The high-energy environment in the super-earth system CoRoT-7

TL;DR

This study measures the high-energy X-ray emission from the host star CoRoT-7, providing insights into the atmospheric erosion of its super-earth planets, especially CoRoT-7b, due to stellar irradiation.

Contribution

First detection of X-ray emission from CoRoT-7 and estimation of its impact on planetary mass loss in the super-earth regime.

Findings

CoRoT-7 emits X-rays with a luminosity of 3×10^28 erg/s.

The XUV irradiation on CoRoT-7b is approximately 37000 erg/cm^2/s.

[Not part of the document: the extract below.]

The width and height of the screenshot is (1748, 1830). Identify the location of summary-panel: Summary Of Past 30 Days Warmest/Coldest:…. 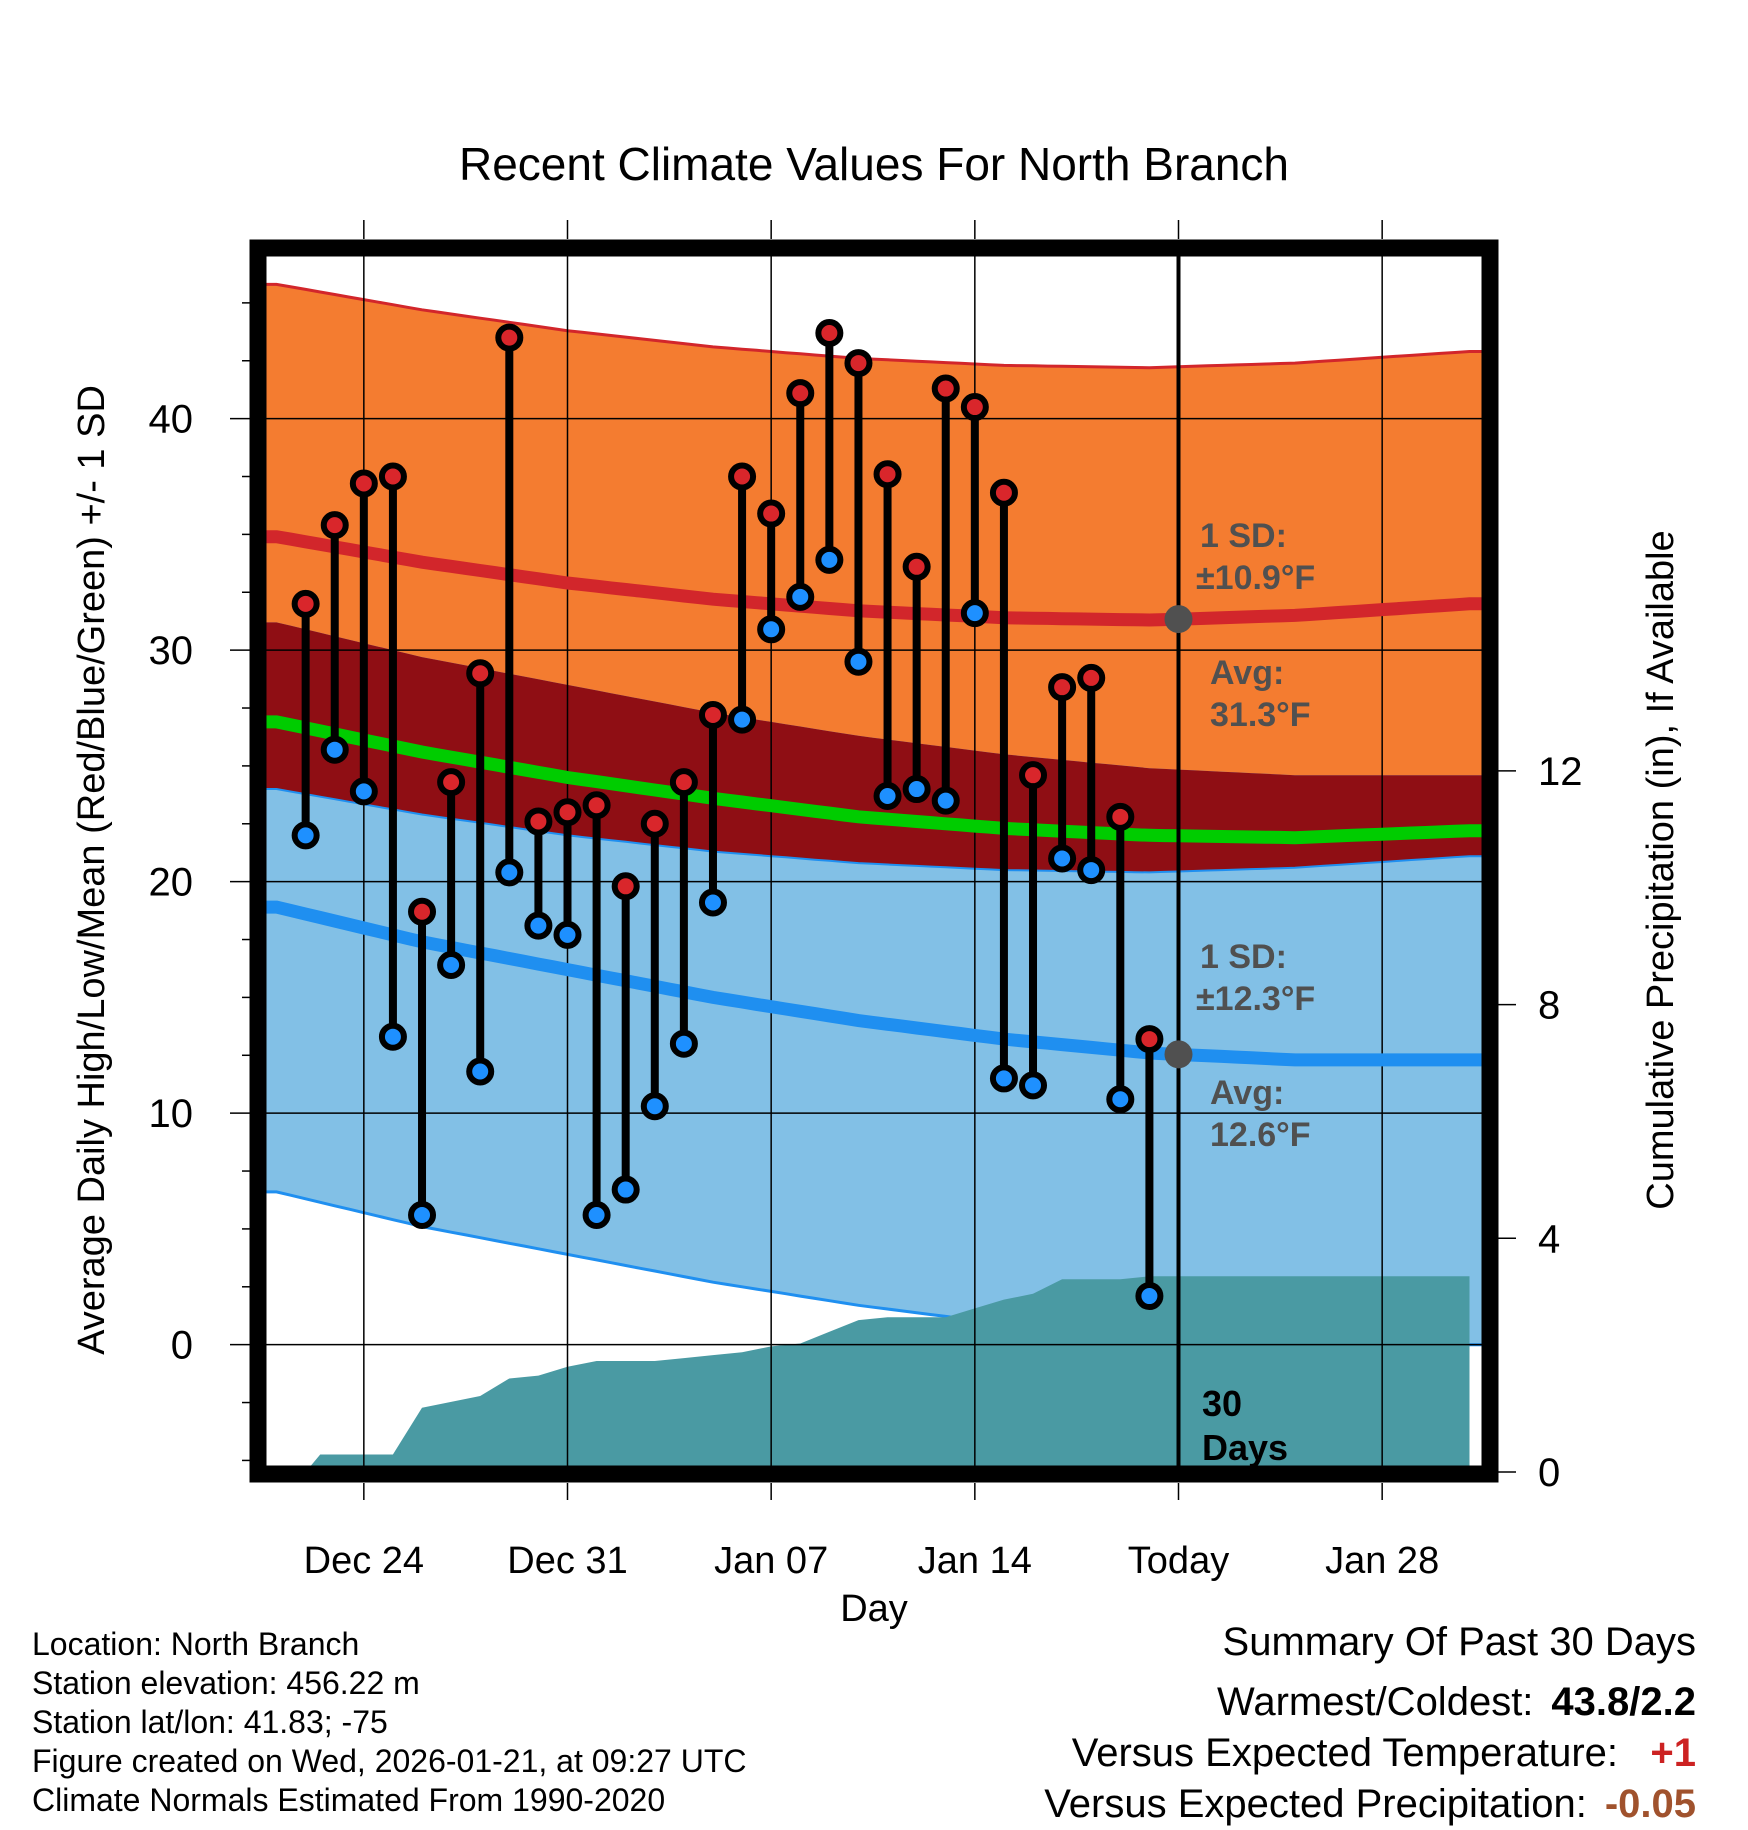
(1246, 1725).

CoRoT-7b has likely lost 4-10 Earth masses due to evaporation.

Abstract

High-energy irradiation of exoplanets has been identified to be a key influence on the stability of these planets' atmospheres. So far, irradiation-driven mass-loss has been observed only in two Hot Jupiters, and the observational data remain even more sparse in the super-earth regime. We present an investigation of the high-energy emission in the CoRoT-7 system, which hosts the first known transiting super-earth. To characterize the high-energy XUV radiation field into which the rocky planets CoRoT-7b and CoRoT-7c are immersed, we analyzed a 25 ks XMM-Newton observation of the host star. Our analysis yields the first clear (3.5 sigma) X-ray detection of CoRoT-7. We determine a coronal temperature of ca. 3 MK and an X-ray luminosity of 3*10^28 erg/s. The level of XUV irradiation on CoRoT-7b amounts to ca. 37000 erg/cm^2/s. Current theories for planetary evaporation can only provide an order-of-magnitude estimate for the planetary mass loss; assuming that CoRoT-7b has formed as a rocky planet, we estimate that CoRoT-7b evaporates at a rate of about 1.3*10^11 g/s and has lost ca. 4-10 earth masses in total.